What is EgoEdit?
EgoEdit is a research framework from Snap Research for real-time, instruction-guided editing of egocentric (first-person) videos, enabling interactive AR applications with object manipulation and style transfer.
When was EgoEdit announced?
The EgoEdit paper (arXiv 2512.06065) was published on December 5, 2025, with dataset and benchmark release planned soon after.
Is EgoEdit open-source or free?
It’s a research project; dataset (EgoEditData) and benchmark (EgoEditBench) are planned for public release, but model code/demo availability is not yet confirmed as of early 2026.
What makes EgoEdit unique?
It specializes in egocentric videos, handling rapid motion, hand occlusions, and interactions for real-time AR editing on a single GPU with low latency.
What hardware does EgoEdit require?
It runs in real time on a single H100 GPU with 855ms first-frame latency and 38.1 FPS streaming performance.
What are EgoEdit’s main capabilities?
Object morphing/substitution, addition/removal, scene replacement, style transfer (e.g., ukiyo-e), depth maps, and complex instruction following in first-person views.
Who developed EgoEdit?
Led by Snap Research with collaborators from Rice University and University of Oxford, including authors like Runjia Li and Sergey Tulyakov.
What is EgoEditBench?
A comprehensive benchmark for evaluating egocentric video editing systems, used to compare EgoEdit against baselines like Senorita and InsV2V.

EgoEdit

About This AI
EgoEdit is a research framework from Snap Research for real-time instruction-guided editing of egocentric (first-person) videos, targeting interactive augmented reality (AR) applications.
It addresses unique challenges in egocentric footage like rapid egomotion, frequent hand-object occlusions, and interactions that create domain gaps for existing third-person video editors.
The system includes three components: EgoEditData (a manually curated dataset of 100k video editing pairs focused on egocentric cases with object substitution/removal under tough conditions), EgoEdit (the core real-time autoregressive model for streaming inference), and EgoEditBench (a comprehensive benchmark for evaluating egocentric video editing).
EgoEdit enables live AR interactions by processing video frames sequentially with low latency (855ms first-frame on a single H100 GPU, 38.1 FPS streaming).
Capabilities include object morphing/substitution (e.g., turn bottle into goblet), removal/addition (e.g., add spoon in hand), scene replacement (e.g., kitchen to office), style transfer (e.g., ukiyo-e art, psychedelic poster), depth map generation, and handling complex instructions involving textures, lighting, and materials.
It supports temporally stable, instruction-faithful results with high robustness to motion and occlusions.

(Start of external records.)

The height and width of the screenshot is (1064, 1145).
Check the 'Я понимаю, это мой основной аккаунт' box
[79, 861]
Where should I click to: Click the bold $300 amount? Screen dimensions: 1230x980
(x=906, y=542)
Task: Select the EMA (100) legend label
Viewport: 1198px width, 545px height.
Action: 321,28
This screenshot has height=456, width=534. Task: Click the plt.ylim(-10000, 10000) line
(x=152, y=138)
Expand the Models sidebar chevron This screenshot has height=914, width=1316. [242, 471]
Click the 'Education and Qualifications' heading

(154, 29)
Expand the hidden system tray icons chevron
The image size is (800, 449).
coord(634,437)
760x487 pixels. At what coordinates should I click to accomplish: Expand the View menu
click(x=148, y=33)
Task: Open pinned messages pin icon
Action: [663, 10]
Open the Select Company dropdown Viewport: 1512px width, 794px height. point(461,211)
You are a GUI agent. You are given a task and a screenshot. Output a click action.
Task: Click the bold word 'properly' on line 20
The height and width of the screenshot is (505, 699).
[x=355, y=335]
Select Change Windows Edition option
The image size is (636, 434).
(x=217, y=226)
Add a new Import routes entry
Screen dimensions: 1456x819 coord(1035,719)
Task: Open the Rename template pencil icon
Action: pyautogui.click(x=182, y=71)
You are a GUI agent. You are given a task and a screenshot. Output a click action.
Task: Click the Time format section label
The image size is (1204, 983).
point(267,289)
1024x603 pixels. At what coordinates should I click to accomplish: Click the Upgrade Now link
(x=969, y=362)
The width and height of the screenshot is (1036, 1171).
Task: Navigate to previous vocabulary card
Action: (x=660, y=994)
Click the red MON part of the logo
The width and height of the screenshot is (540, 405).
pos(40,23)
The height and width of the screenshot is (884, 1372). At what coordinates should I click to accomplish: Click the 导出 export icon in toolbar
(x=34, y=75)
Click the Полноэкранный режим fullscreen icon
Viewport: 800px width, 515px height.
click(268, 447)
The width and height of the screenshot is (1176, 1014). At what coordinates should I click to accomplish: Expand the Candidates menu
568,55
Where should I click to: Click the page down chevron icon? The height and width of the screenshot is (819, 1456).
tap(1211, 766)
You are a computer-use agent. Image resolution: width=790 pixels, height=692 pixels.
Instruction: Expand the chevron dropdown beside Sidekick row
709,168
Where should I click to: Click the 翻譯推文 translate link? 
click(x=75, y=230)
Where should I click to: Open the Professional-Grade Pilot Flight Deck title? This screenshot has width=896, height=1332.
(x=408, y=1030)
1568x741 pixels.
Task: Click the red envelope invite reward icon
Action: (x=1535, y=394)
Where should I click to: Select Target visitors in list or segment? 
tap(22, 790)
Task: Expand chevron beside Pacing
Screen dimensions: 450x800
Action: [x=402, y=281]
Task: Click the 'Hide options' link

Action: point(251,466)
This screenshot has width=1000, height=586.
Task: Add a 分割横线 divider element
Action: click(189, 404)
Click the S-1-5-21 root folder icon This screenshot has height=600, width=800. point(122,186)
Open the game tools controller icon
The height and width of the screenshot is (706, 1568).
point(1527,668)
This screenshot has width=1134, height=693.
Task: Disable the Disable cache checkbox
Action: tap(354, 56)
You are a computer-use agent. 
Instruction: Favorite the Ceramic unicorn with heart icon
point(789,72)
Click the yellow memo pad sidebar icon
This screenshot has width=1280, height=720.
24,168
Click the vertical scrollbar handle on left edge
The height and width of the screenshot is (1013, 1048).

Announced in December 2025 (arXiv paper 2512.06065), with dataset and benchmark planned for release to support research; the model runs in real time on a single GPU.
Primarily a research contribution from Snap Research (with collaborators from Rice University and University of Oxford), aimed at advancing egocentric video editing for AR/VR, robotics, and interactive media.
No public user numbers or widespread adoption reported as it’s a recent research release focused on academic and development use.
Key Features
- Real-time streaming inference: Processes egocentric video frames sequentially with 855ms first-frame latency and 38.1 FPS on single H100 GPU
- Instruction-guided editing: Follows natural language prompts for object morphing, substitution, addition/removal, scene changes, and style transfers
- Robust to egocentric challenges: Handles rapid egomotion, hand occlusions, interactions, and large motion without domain gap issues
- Temporal stability: Produces consistent, coherent edits across frames for live AR interactions
- Complex instruction support: Manages detailed attributes like textures, lighting, materials, and artistic styles (e.g., ukiyo-e, psychedelic)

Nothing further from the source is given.